## Excerpt to read
A youth offender committed under section 5010(b) of this chapter . . . shall be discharged unconditionally on or before six years from the date of his conviction.


The date of Davis' conviction was March 26, 1973.2 If the 293 days are operative, she will be eligible for unconditional discharge on March 26, 1979. The Bureau of Prisons, taking the position that the time was inoperative, set the discharge date at January 12, 1980. The district court, adopting the Report and Recommendations of a United States Magistrate, determined that the 293 days were inoperative time and accordingly denied relief. We reverse.

## Written task A
Reproduce the court excerpt on the youth offender's discharge from "A youth offender" up to and including "relief. We reverse.", substituting "Parole Commission" for "Bureau of Prisons".
## Written task B
List every calendar date that appears in the court excerpt on the youth offender's discharge.
## Written task C
Carry the court excerpt on the youth offender's discharge forward from its last sentence.

## Raw data

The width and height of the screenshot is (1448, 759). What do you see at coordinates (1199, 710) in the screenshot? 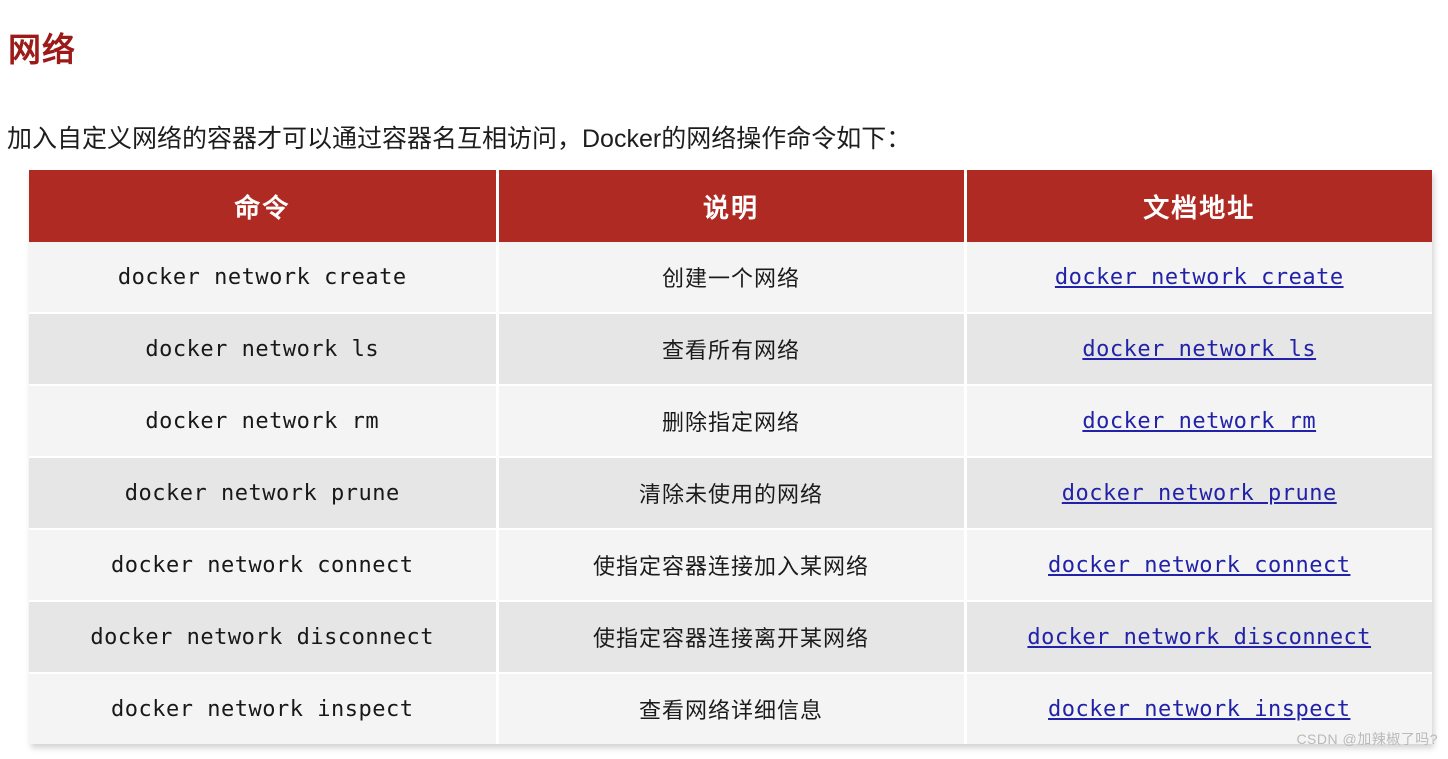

## Result A
A youth offender committed under section 5010(b) of this chapter . . . shall be discharged unconditionally on or before six years from the date of his conviction.


The date of Davis' conviction was March 26, 1973.2 If the 293 days are operative, she will be eligible for unconditional discharge on March 26, 1979. The Parole Commission, taking the position that the time was inoperative, set the discharge date at January 12, 1980. The district court, adopting the Report and Recommendations of a United States Magistrate, determined that the 293 days were inoperative time and accordingly denied relief. We reverse.

## Result B
March 26, 1973; March 26, 1979; January 12, 1980

## Result C
The three separate time periods at issue may be fixed by a brief chronology of events. On January 29, 1973, petitioner pleaded guilty before the District Court for the Western District of Missouri to charges of forging and uttering. On March 26, 1973, the court suspended imposition of sentence and placed her on probation for three years. 18 U.S.C. § 5010(a). The parties agree that this was the "date of conviction" within the meaning of § 5017(c).3


On August 19, 1975, petitioner's probation was revoked and the court ordered her committed to the custody of the Attorney General for observation and report, but suspended operation of the order until August 27, 1975. This 7 days is the first time period at issue. On November 5, 1975, petitioner was committed to the custody of the Attorney General for treatment and supervision, 18 U.S.C. § 5010(b); however, on November 24, 1975, the court stayed execution of the sentence. Several successive stays were granted until August 12, 1976, when, after a hearing concerning petitioner's recent violations of state law, the court vacated its stay order and reaffirmed her commitment to custody. This 279 days is the second time period at issue. One final stay was granted on August 27, 1976, on petitioner's motion, and she was incarcerated on September 3, 1976. This 7 days is the final time period at issue.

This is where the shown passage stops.